Tenían y tienen un gran equipo de profesionales, con los años algunos se han convertido en amigos, como por ejemplo Ernesto que ya no está pero seguimos manteniendo contacto y también con su madre Irene, un cielo de mujer que hacía más confortable para la niña Paula su estancia en el Hotel, también recordamos con cariño a Cherry y a Rafael.
Los años han ido pasando y seguimos yendo a lo que consideramos nuestro hogar de verano.
De aquella plantilla de nuestro primer año quedan Belén y Massiel, que han visto crecer a Paula y envejecer a su padre, son personas profundamente bellas en su forma de ser, cuando vamos y comenzamos a charlar podríamos decir “como decíamos ayer”, pues parece que no ha pasado un año desde la última vez que nos vimos.
Son mujeres atentas, llenas de vida y grandes profesionales, a Paula la llaman la niña del San Diego, una muestra más de cercanía que te hacen sentir bien.
Son días de tranquilidad de desconexión, un hotel muy coqueto donde hemos pasado buenos momentos.
Paula ha pasado de participar activamente en la minidisco a querer ir de chiringuitos, cosa lógica de las diferentes edades que ha vivido en el San Diego.
Es nuestro pequeño paraíso, en ese lugar para nosotros el tiempo se detiene, aunque cuando tenemos que irnos nos cuesta y vemos que el tiempo ha pasado rápido, suele pasar cuando estás a gusto en un sitio.

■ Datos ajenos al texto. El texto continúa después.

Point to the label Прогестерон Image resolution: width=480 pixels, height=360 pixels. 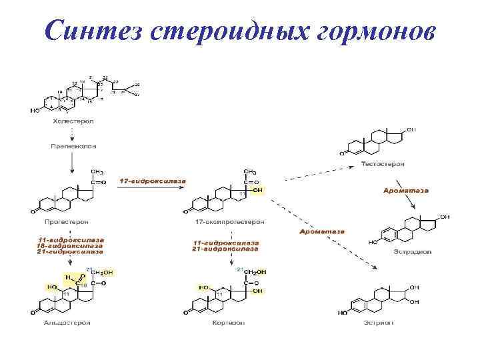pos(66,221)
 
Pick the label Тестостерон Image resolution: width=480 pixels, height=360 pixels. pos(382,163)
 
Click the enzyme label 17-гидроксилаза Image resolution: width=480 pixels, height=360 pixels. pos(153,181)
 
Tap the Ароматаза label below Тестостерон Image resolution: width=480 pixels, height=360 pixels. pos(406,190)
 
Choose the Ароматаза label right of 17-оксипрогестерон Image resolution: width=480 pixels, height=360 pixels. pos(321,231)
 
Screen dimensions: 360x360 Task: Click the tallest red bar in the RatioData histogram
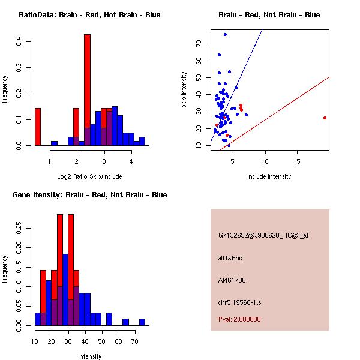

Por cierto aclarar para las mentes mal pensadas que no me han pagado ni un euro por este artículo, lo escribo porque me surge del corazón y tampoco espero nada a cambio.
Belén y Massiel son la punta del iceberg de muchas personas que han hecho y siguen haciendo que cuando vayamos al Best San Diego los sintamos como nuestro hogar por unos días.